**Ejercicio breve:** Transcribe el pasaje del texto sobre Guayaquil entre "La arquitectura de" y "de la belleza.", ambos incluidos, y sustituye en él "bicicleta" por "patineta".

**Fragmento del documento:**

◇ ◇ ◇ ◇ ◇

Entre las numerosas señales de la identidad, reconozco mi relación con el contorno urbano. Este existe tanto en el exterior como en el interior del habitante que ha sido medianamente observador de la ciudad a lo largo de su vida. Se trata de un halo invisible, cuando al abrirse la portezuela del avión recibimos la sensación térmica y el olor de “eso” que palpita afuera. Nunca olvidaré al profesor poeta que decía: “A Guayaquil se la quiere como a un hijo enfermo”, porque el símil me ha servido muchas veces.

Llevo años de compleja relación con el enfermo, tanto que me sorprendo evocando un tiempo mejor, al menos, el que acogió mi infancia dentro de los límites del barrio del Astillero: ese paisaje de barrio, con vecinos amigables, con parque cercano y con niños jugando en la vereda. Era tranquilo y seguro caminar, soltarse de la mano adulta y corretear y, más adelante, avanzar por las calles durante la noche para visitar a los amigos que se mudaron a unos tantos bloques.

La arquitectura de las casas de esas calles combinaba edificaciones de cemento con otras, de madera, no se alzaban más allá de tres pisos y era natural subir las iluminadas escaleras. Con la bicicleta di vueltas en torno del colegio La Inmaculada y me aventuré a la calle 5 de Junio, donde un poco más al sur, se levantaba la señorial mansión de los Piana. Mirándola aprendí a usar la palabra mansarda, y a apreciar esa dimensión de la belleza.

◇ ◇ ◇ ◇ ◇

**Datos:**
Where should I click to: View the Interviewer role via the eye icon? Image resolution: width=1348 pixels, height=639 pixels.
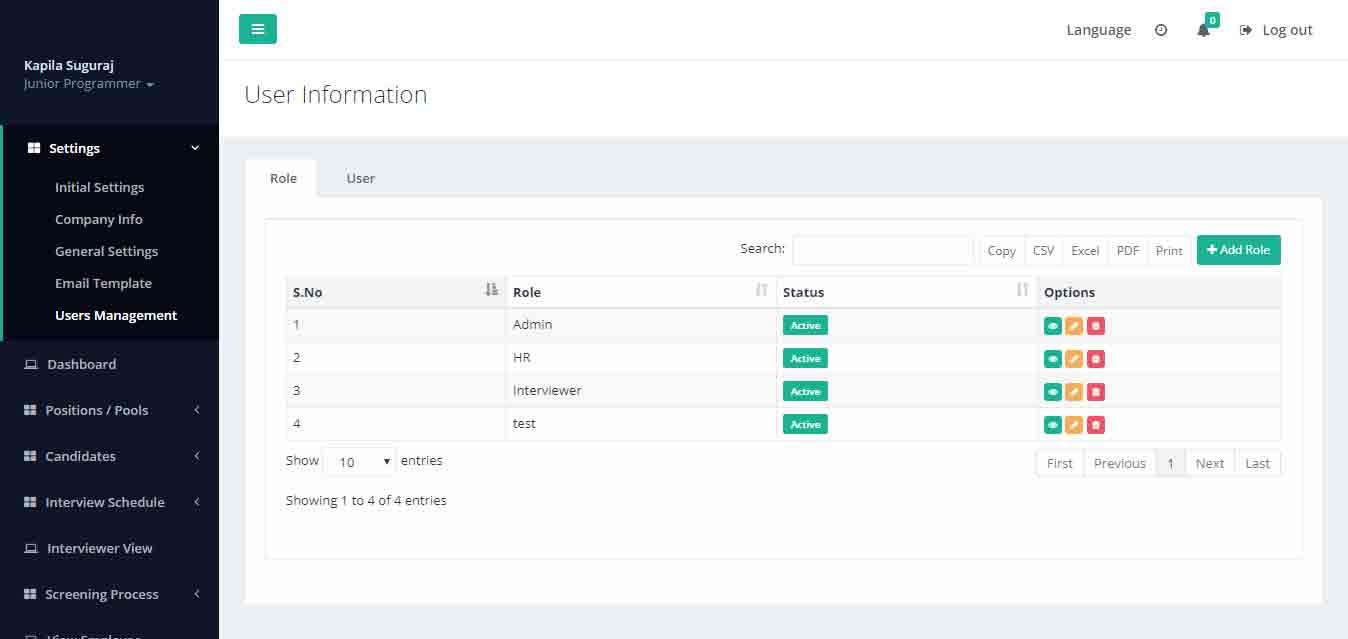1052,392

◇ ◇ ◇ ◇ ◇

**Resultado correcto:**
La arquitectura de las casas de esas calles combinaba edificaciones de cemento con otras, de madera, no se alzaban más allá de tres pisos y era natural subir las iluminadas escaleras. Con la patineta di vueltas en torno del colegio La Inmaculada y me aventuré a la calle 5 de Junio, donde un poco más al sur, se levantaba la señorial mansión de los Piana. Mirándola aprendí a usar la palabra mansarda, y a apreciar esa dimensión de la belleza.